### DATA
***

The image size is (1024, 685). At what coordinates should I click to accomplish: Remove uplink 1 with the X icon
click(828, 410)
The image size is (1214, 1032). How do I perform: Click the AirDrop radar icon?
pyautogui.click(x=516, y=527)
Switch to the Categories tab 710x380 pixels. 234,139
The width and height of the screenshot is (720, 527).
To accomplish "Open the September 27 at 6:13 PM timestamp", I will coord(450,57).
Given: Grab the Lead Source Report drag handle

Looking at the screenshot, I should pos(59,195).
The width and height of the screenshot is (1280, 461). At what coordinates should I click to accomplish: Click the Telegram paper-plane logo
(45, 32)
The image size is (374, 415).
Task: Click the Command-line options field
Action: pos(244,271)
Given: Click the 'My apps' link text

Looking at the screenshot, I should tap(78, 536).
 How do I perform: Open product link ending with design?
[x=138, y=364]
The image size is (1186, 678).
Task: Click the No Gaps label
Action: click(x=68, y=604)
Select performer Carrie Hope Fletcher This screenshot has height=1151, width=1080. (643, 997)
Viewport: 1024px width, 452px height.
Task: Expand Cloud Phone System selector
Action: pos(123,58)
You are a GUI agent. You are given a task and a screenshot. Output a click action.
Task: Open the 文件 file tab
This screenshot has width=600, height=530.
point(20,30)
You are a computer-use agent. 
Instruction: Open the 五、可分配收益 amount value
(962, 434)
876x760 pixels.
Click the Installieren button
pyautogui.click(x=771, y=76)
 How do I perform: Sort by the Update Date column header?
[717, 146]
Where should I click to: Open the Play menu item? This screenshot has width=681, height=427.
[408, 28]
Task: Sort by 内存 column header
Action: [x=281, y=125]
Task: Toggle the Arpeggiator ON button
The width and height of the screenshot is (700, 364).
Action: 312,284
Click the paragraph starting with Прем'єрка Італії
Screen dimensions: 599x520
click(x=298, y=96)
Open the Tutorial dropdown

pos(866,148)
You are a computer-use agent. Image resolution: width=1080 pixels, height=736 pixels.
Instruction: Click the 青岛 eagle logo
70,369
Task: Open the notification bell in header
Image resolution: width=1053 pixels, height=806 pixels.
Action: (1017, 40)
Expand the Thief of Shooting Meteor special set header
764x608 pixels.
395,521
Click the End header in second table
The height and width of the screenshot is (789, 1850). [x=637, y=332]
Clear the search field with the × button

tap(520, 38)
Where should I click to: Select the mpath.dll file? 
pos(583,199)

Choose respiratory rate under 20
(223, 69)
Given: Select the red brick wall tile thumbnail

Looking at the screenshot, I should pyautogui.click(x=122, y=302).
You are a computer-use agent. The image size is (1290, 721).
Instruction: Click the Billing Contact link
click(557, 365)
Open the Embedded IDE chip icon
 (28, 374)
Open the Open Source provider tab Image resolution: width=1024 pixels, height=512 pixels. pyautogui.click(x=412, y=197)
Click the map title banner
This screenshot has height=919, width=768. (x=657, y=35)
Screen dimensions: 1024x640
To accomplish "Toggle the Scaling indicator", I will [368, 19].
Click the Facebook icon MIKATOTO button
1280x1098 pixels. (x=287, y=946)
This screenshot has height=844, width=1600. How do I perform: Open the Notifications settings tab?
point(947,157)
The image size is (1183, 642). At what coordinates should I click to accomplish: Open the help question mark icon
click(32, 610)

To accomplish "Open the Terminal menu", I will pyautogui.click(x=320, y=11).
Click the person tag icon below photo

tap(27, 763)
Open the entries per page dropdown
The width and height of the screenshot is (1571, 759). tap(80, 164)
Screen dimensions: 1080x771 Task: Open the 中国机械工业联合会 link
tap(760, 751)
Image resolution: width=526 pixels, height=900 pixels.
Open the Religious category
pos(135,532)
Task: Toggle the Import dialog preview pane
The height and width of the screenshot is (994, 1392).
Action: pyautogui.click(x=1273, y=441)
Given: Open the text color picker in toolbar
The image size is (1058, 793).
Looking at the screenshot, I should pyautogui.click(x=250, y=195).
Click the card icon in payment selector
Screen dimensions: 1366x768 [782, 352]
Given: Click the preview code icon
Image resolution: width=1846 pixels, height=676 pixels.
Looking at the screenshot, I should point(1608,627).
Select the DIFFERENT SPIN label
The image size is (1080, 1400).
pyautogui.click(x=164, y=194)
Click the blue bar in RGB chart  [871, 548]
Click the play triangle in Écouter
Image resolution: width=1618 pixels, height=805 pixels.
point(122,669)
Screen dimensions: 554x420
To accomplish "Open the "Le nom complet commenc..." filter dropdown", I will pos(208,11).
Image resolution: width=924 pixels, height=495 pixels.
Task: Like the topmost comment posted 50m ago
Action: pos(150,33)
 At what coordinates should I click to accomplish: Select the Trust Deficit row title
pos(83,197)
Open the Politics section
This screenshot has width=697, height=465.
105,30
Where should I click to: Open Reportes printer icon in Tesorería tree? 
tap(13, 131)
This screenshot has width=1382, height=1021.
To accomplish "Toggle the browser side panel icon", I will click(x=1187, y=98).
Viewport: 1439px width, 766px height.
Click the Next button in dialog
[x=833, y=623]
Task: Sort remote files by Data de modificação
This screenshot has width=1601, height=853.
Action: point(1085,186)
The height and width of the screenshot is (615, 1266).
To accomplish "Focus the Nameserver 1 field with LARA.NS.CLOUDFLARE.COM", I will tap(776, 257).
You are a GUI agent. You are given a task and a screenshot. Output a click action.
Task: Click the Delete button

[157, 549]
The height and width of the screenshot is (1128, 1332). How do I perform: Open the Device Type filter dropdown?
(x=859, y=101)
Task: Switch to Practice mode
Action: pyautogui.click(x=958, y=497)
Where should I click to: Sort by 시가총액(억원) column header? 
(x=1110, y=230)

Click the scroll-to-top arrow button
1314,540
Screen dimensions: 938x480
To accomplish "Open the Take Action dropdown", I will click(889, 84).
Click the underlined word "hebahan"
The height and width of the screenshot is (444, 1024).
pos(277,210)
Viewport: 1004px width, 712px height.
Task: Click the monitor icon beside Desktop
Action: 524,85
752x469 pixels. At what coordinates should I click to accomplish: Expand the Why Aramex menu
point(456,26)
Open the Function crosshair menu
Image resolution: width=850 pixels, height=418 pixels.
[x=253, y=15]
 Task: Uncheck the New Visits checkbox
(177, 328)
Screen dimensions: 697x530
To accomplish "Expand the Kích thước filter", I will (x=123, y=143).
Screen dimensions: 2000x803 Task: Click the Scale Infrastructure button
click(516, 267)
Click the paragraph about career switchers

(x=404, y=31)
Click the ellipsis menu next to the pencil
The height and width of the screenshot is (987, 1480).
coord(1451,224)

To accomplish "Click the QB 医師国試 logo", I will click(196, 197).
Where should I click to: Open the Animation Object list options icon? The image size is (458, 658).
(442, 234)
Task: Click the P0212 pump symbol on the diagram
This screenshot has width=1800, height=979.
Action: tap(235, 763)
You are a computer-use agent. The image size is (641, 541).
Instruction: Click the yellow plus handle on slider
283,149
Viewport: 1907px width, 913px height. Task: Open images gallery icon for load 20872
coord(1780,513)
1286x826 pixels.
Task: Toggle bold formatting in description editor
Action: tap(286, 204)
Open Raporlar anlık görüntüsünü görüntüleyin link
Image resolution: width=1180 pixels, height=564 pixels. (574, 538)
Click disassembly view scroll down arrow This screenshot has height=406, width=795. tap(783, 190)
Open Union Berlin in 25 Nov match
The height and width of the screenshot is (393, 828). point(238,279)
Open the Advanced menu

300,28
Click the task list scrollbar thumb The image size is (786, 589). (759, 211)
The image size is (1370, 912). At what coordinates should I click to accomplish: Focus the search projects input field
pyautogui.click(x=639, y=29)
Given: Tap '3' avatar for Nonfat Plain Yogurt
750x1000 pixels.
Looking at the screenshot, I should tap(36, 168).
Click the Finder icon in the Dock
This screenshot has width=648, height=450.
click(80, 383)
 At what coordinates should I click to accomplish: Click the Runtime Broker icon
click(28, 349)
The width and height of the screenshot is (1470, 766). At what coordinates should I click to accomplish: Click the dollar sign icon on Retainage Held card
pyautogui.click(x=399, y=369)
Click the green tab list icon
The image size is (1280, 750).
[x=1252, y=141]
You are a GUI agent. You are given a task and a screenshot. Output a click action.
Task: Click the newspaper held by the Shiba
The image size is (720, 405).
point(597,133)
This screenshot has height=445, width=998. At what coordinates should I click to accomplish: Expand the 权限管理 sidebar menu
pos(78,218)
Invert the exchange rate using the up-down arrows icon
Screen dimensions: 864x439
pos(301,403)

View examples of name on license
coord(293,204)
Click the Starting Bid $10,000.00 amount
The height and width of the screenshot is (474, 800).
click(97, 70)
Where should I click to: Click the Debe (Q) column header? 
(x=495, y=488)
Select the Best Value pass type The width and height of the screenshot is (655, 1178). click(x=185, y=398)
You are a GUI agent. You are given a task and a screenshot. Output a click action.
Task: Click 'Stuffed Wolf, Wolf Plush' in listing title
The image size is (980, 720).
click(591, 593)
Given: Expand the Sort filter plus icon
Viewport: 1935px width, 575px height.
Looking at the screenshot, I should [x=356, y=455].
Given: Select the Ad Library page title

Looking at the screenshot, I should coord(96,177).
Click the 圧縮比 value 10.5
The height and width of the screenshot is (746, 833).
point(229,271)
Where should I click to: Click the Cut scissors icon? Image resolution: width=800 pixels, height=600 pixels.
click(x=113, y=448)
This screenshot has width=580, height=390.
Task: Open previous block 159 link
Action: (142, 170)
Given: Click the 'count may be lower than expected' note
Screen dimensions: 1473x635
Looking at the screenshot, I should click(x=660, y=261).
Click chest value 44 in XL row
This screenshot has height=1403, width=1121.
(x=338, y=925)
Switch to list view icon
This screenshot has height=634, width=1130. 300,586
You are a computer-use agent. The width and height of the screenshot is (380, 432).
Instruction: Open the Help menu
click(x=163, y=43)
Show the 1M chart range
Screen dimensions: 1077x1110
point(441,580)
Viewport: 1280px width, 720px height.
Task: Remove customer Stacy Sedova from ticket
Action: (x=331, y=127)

***

### TASK DIRECTIONS
In the listing above, locate the line containing "The image size is (1058, 793)." and the line containing "Task: Sort remote". Transcribe those two lines and everything between them, exactly as written.

### EXERCISE RESPONSE
The image size is (1058, 793).
Looking at the screenshot, I should pyautogui.click(x=250, y=195).
Click the card icon in payment selector
Screen dimensions: 1366x768 [782, 352]
Given: Click the preview code icon
Image resolution: width=1846 pixels, height=676 pixels.
Looking at the screenshot, I should point(1608,627).
Select the DIFFERENT SPIN label
The image size is (1080, 1400).
pyautogui.click(x=164, y=194)
Click the blue bar in RGB chart  [871, 548]
Click the play triangle in Écouter
Image resolution: width=1618 pixels, height=805 pixels.
point(122,669)
Screen dimensions: 554x420
To accomplish "Open the "Le nom complet commenc..." filter dropdown", I will pos(208,11).
Image resolution: width=924 pixels, height=495 pixels.
Task: Like the topmost comment posted 50m ago
Action: pos(150,33)
 At what coordinates should I click to accomplish: Select the Trust Deficit row title
pos(83,197)
Open the Politics section
This screenshot has width=697, height=465.
105,30
Where should I click to: Open Reportes printer icon in Tesorería tree? 
tap(13, 131)
This screenshot has width=1382, height=1021.
To accomplish "Toggle the browser side panel icon", I will click(x=1187, y=98).
Viewport: 1439px width, 766px height.
Click the Next button in dialog
[x=833, y=623]
Task: Sort remote files by Data de modificação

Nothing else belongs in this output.